Task instructions -> When you have read the listing, copy all of it without any change.

Supplied data ->

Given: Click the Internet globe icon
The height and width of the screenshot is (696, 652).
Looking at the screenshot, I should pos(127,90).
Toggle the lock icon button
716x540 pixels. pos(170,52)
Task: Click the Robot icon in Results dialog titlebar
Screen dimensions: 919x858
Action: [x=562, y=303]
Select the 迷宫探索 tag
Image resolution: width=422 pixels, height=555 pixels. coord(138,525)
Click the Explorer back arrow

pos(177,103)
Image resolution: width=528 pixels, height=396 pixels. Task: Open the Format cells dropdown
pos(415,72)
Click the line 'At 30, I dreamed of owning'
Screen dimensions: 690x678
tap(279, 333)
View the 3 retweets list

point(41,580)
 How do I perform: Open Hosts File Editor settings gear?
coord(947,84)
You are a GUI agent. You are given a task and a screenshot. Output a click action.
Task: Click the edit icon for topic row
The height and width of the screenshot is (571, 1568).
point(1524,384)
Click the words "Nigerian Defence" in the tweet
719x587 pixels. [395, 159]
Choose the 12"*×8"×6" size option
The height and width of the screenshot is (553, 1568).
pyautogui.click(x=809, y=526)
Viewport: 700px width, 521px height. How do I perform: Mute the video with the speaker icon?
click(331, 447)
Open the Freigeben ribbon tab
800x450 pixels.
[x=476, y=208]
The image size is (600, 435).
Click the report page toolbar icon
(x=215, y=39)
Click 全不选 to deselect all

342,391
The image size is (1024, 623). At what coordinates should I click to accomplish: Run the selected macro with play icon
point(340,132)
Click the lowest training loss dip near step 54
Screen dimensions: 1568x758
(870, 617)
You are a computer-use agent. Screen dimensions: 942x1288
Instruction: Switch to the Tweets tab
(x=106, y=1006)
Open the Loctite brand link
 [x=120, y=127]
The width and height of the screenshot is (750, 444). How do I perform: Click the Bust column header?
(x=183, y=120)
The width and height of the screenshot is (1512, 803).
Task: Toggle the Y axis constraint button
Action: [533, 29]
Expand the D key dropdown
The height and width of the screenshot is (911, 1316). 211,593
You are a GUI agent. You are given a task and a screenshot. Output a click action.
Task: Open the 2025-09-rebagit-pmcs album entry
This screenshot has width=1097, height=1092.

Result below ->
Given: Click the Internet globe icon
The height and width of the screenshot is (696, 652).
Looking at the screenshot, I should pos(127,90).
Toggle the lock icon button
716x540 pixels. pos(170,52)
Task: Click the Robot icon in Results dialog titlebar
Screen dimensions: 919x858
Action: [x=562, y=303]
Select the 迷宫探索 tag
Image resolution: width=422 pixels, height=555 pixels. coord(138,525)
Click the Explorer back arrow

pos(177,103)
Image resolution: width=528 pixels, height=396 pixels. Task: Open the Format cells dropdown
pos(415,72)
Click the line 'At 30, I dreamed of owning'
Screen dimensions: 690x678
tap(279, 333)
View the 3 retweets list

point(41,580)
 How do I perform: Open Hosts File Editor settings gear?
coord(947,84)
You are a GUI agent. You are given a task and a screenshot. Output a click action.
Task: Click the edit icon for topic row
The height and width of the screenshot is (571, 1568).
point(1524,384)
Click the words "Nigerian Defence" in the tweet
719x587 pixels. [395, 159]
Choose the 12"*×8"×6" size option
The height and width of the screenshot is (553, 1568).
pyautogui.click(x=809, y=526)
Viewport: 700px width, 521px height. How do I perform: Mute the video with the speaker icon?
click(331, 447)
Open the Freigeben ribbon tab
800x450 pixels.
[x=476, y=208]
The image size is (600, 435).
Click the report page toolbar icon
(x=215, y=39)
Click 全不选 to deselect all

342,391
The image size is (1024, 623). At what coordinates should I click to accomplish: Run the selected macro with play icon
point(340,132)
Click the lowest training loss dip near step 54
Screen dimensions: 1568x758
(870, 617)
You are a computer-use agent. Screen dimensions: 942x1288
Instruction: Switch to the Tweets tab
(x=106, y=1006)
Open the Loctite brand link
 [x=120, y=127]
The width and height of the screenshot is (750, 444). How do I perform: Click the Bust column header?
(x=183, y=120)
The width and height of the screenshot is (1512, 803).
Task: Toggle the Y axis constraint button
Action: [533, 29]
Expand the D key dropdown
The height and width of the screenshot is (911, 1316). 211,593
You are a GUI agent. You are given a task and a screenshot. Output a click action.
Task: Open the 2025-09-rebagit-pmcs album entry
This screenshot has width=1097, height=1092.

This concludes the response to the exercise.